Bilan à la fin du mois, un salaire ``vertigineux''. Le chiffre d'affaire du généraliste fluctue entre 33 000 et 41 000 euros par mois. Une fois les frais payés, le bénéfice, c'est-à-dire le salaire du MG, est en moyenne de 13 000 à 17 000 euros. ``Les impôts sur le revenus sont beaucoup plus avantageux en Suisse, autour de 30%. Après impôts, il me reste donc environ 15 000 euros d'argent de poche par mois''détaille le praticien.
Et le Dr_Scalp ne manque pas de s'accorder régulièrement un repos bien mérité. Il prend ainsi 6 à 8 semaines de congés par an, pendant lesquelles le cabinet est fermé puisque le système de remplacement n'existe pas. En revanche, un médecin assure les gardes de 8h à 22h tous les jours (ce que fait le Dr_Scalp environ deux fois par mois). Il travaille également un week-end tous les deux mois.
Patte blanche
Pour pouvoir travailler en Suisse, le généraliste reconnaît qu'il a fallu montrer ``patte blanche''. Au total, les démarches ont duré environ six mois. Le Dr_Scalp a bien reçu l'autorisation d'ouvrir un cabinet, mais uniquement en Suisse romande (francophone). Les médecins français sont accueillis à bras ouverts puisque la moyenne d'âge des médecins suisses est d'environ 55 ans, et parce que le pays constate une désaffection de la médecine générale. ``La profession est jugée trop contraignante en terme d'horaire et pas assez bien rémunérée''s'amuse le Dr_Scalp. Une revalorisation des tarifs d'environ 10% est prévue prochainement.

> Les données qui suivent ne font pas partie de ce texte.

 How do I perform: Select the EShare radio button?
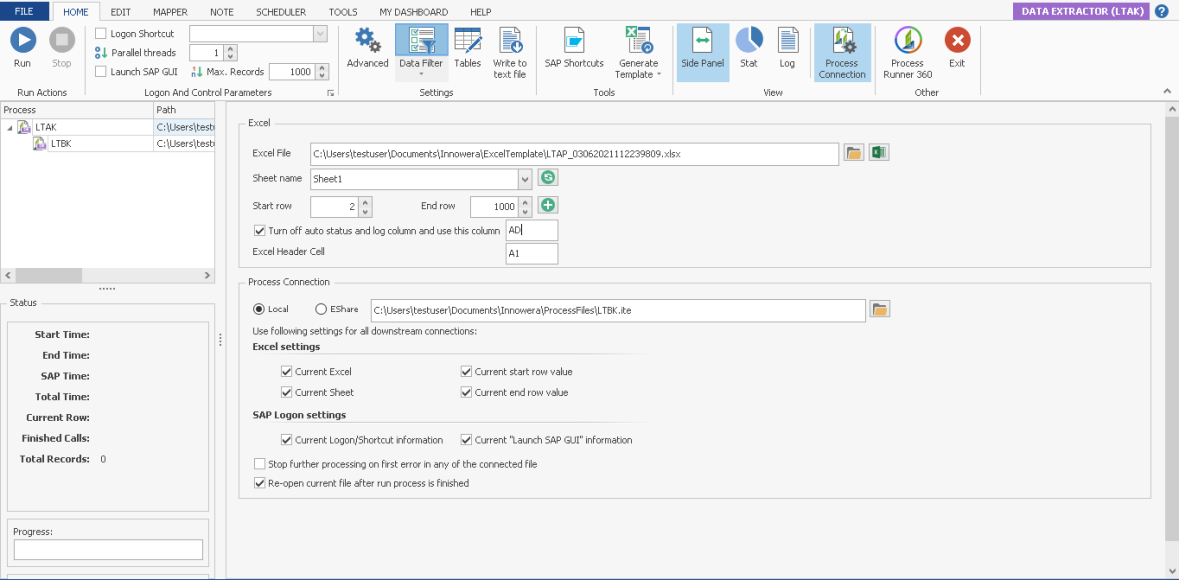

Alors que les négociations sur les dépassements d'honoraires ont fait la une de l'actualité française, le Dr_Scalp admet que cela le ``fait beaucoup rire''. Notamment les 5 euros supplémentaires consentis pour les consultations de patients de plus de 85 ans. ``Tout se fait toujours pas petit bout de chandelles'' déplore le généraliste, qui ne s'imagine pas revenir en France. ``A quand une politique de santé forte en France ? Il n'y a pas de vrais moyens pour exercer'' regrette-t-il.
Bilan : de plus en plus de Français suivent la route du Dr_Scalp. ``Dans ma promo, nous étions 70. Nous sommes neuf à s'être installés en libéral. Sur les neuf, nous sommes cinq à avoir déplaqué pour partir en Suisse'' souligne le praticien, qui constate que ``l'information circule''. Dans son dernier atlas de la démographie médicale, le Conseil de l'Ordre a constaté qu'au cours de l'année 2011, 927 médecins libéraux ont décroché leur plaque prématurément, dont 62% sont des généralistes. Les principaux motifs évoqués étaient les charges financières, les tâches administratives, le temps de travail quotidien et le manque de reconnaissance.